Our plan is working.
People’s hard work and sacrifices are beginning to pay dividends. Ireland is rebuilding its reputation, restoring its confidence, laying the foundation for a better, brighter, more prosperous future.”
So who exactly are the people who have worked and sacrificed? You and me perhaps, along with the vast majority of the Irish people. However what of those who have been deliberately cushioned from the grim reality of life in modern Ireland? Those whose pampered lifestyles have continued through boom or bust? Those for whom personal hard work and sacrifice are laughable concepts? From the Irish Examiner:
“Austerity is filling the coffers of the country’s richest 10% and creating poverty among an increasing number of the general population, an EU-wide study has found.

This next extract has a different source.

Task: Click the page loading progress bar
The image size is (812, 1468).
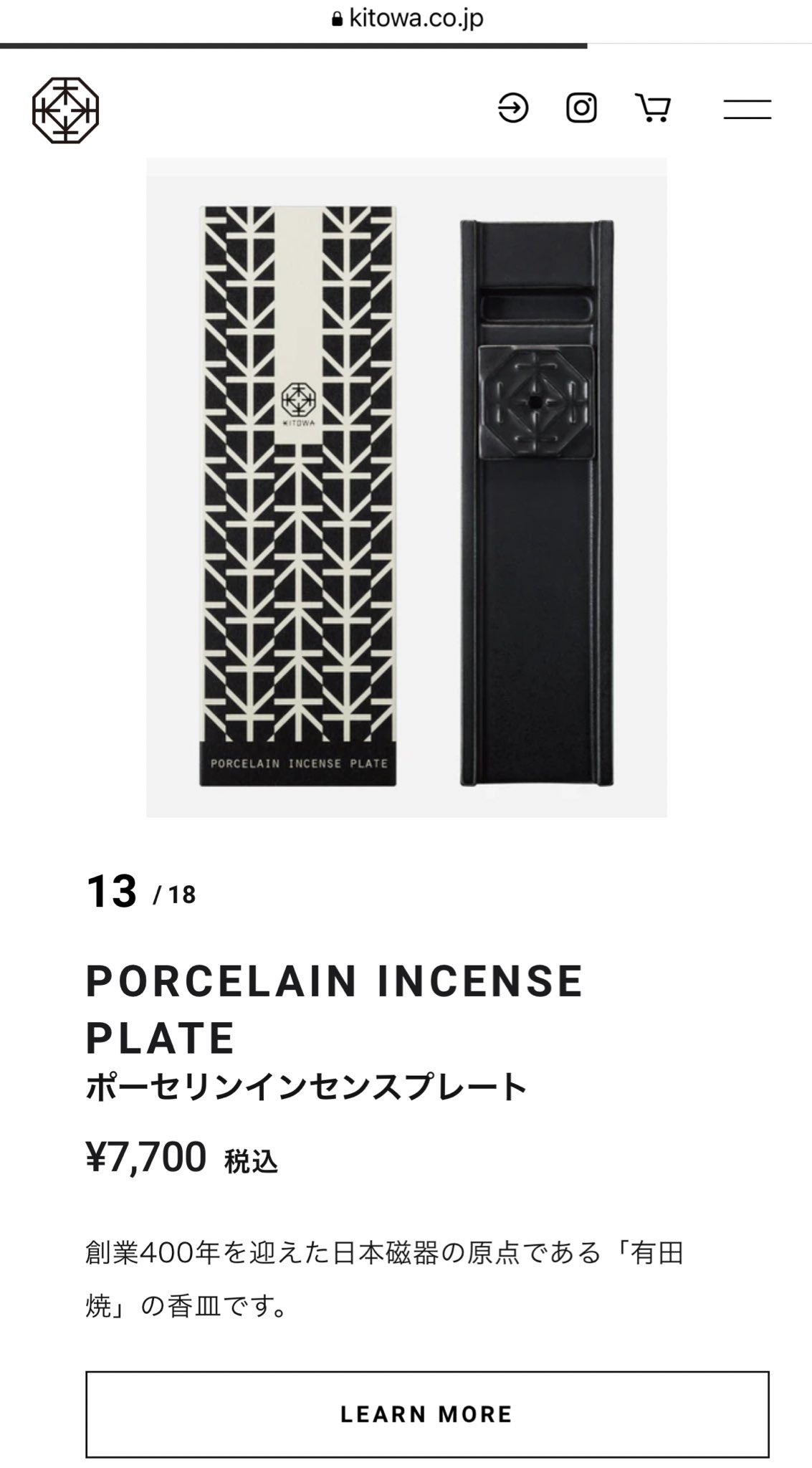Action: point(294,46)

Instead of Ireland being the poster child for austerity, what is happening in reality should be a warning to all about the dangers of such policies, the report states.
The report states income inequality in Ireland is now four times the OECD average, long-term unemployment had quadrupled in the four years to 2012, with record poverty rates. It says one in ten working households in Europe is now living in poverty and predicted it will take up to 25 years to reduce poverty to pre-2008 levels if current policies are not changed.
The last Irish budget increased taxes by 1.3% on those earning €20,000 — seven times more than the 0.2% tax increase on those with €100,000 a year while those on €200,000 paid a mere 0.1% more.
Oxfam estimates that of the €14.3 trillion held by individuals in 52 tax havens around the globe, almost 5%, or €707bn, is sitting in Irish accounts.”